Today’s mobile context-insensitivity

March 25, 2014 | 3 Minute Read

The supercomputers we’re carrying around don’t know what we are doing and what we are up to — and that’s a problem.

I have an iPhone. The technology inside is so advanced that I can’t even imagine — and there’s no chance I can actually understand it. Its operating system has a built in physics engine, a database management system, OpenGL, and many awesome features and it would take me half an hour to list them all. But… it can’t turn on the wi-fi automatically when I’m at home. (There are a few reasons why you don’t want to have your wi-fi always on.)

Actually, this is a bad example. It could do so much more. It could find me a flower shop nearby before my date tonight, it could

Well, at least on Android, I have apps that could turn on my wi-fi when I get home.

How do they work? You install “WiFi Auto-switch”, which subscribes to location monitoring. Then you realize that you also want to turn on your smart thermostat when you get home. You install “Smart Thermostat Control”.

Ohh, you forget another one: turn off the lights. So you download “Smart Light Control”…

But, location monitoring in itself is meaningless — they also have to know where “home” is. And yes, they’ll ask you three times, because there’s no central place where you can store this information.

But.. this why doesn’t your phone have an event API on the OS level that triggers specific apps when you leave the office, when you get on a train, before you leave for a holiday and when you’re about to have a date with your girlfriend? It could have access to your calendar, your location, your emails. So before your date, Yelp could check whether there’s a flower shop nearby and send you a notification if it found any, Gmail can automatically send an email to your Mum if you arrived safely to your destination, or whatever.

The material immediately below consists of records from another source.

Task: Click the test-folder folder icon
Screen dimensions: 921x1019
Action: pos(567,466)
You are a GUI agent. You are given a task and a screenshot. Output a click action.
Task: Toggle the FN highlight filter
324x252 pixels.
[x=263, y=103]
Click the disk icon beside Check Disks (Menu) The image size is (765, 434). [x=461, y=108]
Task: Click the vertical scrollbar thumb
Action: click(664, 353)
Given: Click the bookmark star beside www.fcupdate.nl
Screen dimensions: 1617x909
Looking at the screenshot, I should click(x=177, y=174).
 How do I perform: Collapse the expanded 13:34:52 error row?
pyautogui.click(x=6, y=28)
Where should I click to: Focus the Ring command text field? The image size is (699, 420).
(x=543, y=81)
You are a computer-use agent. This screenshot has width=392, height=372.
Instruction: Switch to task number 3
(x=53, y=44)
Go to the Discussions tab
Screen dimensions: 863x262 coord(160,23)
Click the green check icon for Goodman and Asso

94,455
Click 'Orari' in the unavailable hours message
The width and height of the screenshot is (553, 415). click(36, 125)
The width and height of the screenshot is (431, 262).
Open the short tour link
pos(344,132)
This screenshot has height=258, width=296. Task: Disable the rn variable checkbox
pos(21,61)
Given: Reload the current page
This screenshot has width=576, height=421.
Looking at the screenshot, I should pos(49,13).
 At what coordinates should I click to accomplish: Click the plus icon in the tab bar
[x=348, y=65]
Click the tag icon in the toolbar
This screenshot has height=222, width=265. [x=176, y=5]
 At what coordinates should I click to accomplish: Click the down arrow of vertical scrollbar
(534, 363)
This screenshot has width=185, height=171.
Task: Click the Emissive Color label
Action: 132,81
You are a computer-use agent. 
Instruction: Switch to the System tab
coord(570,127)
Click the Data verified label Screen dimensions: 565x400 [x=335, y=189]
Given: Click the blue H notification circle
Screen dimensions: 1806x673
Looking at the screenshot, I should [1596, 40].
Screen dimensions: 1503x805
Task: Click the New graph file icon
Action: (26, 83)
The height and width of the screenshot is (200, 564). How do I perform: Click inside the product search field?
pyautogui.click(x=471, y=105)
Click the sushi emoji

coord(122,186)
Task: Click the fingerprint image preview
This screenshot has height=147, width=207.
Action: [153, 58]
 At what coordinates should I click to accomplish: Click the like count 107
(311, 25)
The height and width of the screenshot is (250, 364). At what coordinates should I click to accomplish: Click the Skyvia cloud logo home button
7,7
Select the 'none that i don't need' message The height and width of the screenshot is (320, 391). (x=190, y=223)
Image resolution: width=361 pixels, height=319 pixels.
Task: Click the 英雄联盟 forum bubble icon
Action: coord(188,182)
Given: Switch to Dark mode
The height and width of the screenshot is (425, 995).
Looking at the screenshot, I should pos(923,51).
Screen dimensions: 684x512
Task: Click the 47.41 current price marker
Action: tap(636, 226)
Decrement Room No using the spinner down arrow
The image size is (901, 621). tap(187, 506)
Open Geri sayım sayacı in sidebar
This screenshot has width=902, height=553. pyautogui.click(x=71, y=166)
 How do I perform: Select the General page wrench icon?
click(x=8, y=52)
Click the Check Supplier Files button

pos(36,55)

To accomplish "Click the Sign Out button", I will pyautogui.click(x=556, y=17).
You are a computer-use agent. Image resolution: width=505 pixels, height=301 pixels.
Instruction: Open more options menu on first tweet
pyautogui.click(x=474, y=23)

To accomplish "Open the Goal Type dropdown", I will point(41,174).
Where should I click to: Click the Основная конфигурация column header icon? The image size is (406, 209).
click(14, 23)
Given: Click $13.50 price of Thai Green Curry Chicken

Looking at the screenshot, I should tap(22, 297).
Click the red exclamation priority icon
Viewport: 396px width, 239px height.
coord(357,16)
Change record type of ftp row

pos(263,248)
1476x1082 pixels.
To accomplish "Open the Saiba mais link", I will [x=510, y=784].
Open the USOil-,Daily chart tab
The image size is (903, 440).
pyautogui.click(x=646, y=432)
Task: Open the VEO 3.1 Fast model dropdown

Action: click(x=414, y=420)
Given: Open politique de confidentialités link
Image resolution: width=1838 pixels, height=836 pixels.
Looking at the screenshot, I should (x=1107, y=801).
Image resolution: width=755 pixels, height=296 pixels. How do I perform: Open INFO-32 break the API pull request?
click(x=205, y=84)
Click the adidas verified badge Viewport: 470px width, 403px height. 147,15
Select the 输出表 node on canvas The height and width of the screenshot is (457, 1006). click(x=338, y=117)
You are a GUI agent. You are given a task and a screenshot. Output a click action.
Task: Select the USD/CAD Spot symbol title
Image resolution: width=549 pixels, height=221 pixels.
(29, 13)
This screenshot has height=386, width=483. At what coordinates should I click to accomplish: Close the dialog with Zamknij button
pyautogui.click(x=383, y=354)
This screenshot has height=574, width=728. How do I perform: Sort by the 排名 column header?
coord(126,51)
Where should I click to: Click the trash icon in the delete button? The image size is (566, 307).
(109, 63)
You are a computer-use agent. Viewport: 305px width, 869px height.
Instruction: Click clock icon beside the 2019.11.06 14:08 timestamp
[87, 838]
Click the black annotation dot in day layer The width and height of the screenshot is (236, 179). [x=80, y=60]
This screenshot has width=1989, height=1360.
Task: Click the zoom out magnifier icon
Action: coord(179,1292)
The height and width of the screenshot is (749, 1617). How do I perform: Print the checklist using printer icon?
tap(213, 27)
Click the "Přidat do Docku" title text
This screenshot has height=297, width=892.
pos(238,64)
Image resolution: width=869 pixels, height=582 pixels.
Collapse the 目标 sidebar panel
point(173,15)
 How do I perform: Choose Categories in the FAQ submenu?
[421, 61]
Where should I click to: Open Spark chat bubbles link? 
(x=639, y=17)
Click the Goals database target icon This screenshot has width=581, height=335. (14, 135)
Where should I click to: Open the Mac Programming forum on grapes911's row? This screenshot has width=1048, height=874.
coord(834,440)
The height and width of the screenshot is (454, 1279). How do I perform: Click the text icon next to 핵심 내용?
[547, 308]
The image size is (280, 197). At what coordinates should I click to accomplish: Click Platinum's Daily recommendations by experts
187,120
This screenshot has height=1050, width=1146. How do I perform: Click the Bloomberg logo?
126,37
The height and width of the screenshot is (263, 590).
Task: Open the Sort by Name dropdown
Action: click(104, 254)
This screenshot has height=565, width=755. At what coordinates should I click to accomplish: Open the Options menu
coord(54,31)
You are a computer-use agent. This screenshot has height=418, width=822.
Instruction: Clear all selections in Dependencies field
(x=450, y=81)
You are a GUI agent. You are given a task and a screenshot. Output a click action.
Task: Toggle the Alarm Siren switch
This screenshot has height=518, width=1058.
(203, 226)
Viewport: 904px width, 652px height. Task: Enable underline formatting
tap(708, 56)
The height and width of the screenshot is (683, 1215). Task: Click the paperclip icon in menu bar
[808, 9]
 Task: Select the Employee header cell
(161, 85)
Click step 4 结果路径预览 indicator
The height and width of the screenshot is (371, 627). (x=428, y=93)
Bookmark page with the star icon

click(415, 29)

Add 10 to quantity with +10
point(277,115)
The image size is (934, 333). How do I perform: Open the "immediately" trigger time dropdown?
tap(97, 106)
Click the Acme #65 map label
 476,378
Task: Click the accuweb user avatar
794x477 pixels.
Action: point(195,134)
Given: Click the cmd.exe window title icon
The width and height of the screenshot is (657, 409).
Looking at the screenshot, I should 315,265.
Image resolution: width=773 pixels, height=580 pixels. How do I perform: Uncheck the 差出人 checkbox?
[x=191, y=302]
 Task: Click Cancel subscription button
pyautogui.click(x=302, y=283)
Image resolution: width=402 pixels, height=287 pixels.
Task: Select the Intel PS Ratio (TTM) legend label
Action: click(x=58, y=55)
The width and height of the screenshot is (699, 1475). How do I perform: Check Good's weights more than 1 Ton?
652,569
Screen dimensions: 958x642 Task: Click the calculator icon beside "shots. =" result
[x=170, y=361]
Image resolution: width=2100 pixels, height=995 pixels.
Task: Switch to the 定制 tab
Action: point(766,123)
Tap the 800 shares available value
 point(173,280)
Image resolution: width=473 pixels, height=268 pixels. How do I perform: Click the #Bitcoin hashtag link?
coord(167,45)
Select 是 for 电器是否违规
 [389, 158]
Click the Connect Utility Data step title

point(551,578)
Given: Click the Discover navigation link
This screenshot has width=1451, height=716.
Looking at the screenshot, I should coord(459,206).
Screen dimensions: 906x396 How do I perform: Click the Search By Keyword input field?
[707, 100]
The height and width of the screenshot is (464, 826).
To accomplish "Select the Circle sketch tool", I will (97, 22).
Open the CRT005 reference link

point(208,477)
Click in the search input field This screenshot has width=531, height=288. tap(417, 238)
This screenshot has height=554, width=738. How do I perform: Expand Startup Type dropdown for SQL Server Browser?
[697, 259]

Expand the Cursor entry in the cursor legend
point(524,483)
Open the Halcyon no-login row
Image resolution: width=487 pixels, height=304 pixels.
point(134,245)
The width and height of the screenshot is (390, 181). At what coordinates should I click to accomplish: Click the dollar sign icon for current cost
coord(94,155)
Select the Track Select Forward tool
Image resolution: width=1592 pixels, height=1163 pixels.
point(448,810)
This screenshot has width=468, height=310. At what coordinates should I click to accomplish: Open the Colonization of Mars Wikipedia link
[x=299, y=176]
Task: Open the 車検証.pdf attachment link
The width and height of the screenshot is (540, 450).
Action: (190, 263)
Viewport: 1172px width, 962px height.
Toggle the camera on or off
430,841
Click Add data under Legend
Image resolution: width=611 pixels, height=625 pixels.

There are many apps that are doing these individually anyway, but there’s a gap — they can’t really interact with each other and therefore become really useful. On Android, this could happen tomorrow — as Google Now already knows when you are near to a bus station, have a flight to catch, etc. You just need to access that information as an app and build services upon it. And Apple bought the personal assitant/smart calendar startup Cue in 2013…

We also have IFTTT, which could easily fill the gap — if the design of iOS would let it. Unfortunately, the way of it deals with the problem feels more like a workaround than a solution, and I’m not blaming them, that’s all they can do right now on mobile. Also, the fact that you have to find and set up individual rules one by one, like “leaving home” is also greatly limiting the possibilities of how app developers can make your phone a lot more useful. With the coming of wearables, this is gonna be even more relevant — they’re all about context-sensitivity, aren’t they?

These devices will be all about displaying the content you need, at the right time, by detecting where you are and what you’re up to.

Without an API like this, you’ll see only a really few apps that are actually useful.

Do you have privacy concerns? Fair enough. I have privacy concerns. You need annoying popups to ask you whether you want to give this and that kind of access to the app. Which is fine. Or! We can have an AI that would predict which apps you want to give full access to. That would be awesome!

I wrote this 6 months ago, and it does seem like this is getting fixed by a lot of companies. For example, Moves now has an API that does something similar. iOS8 clearly doesn’t do much about it, except on the fitness/health side. Sunrise, Gmail also started working on an API that would enable devs to build context-sensitive apps. It’s still not one brain that has all the information, but it’s getting easier to put together the pieces. Hurray!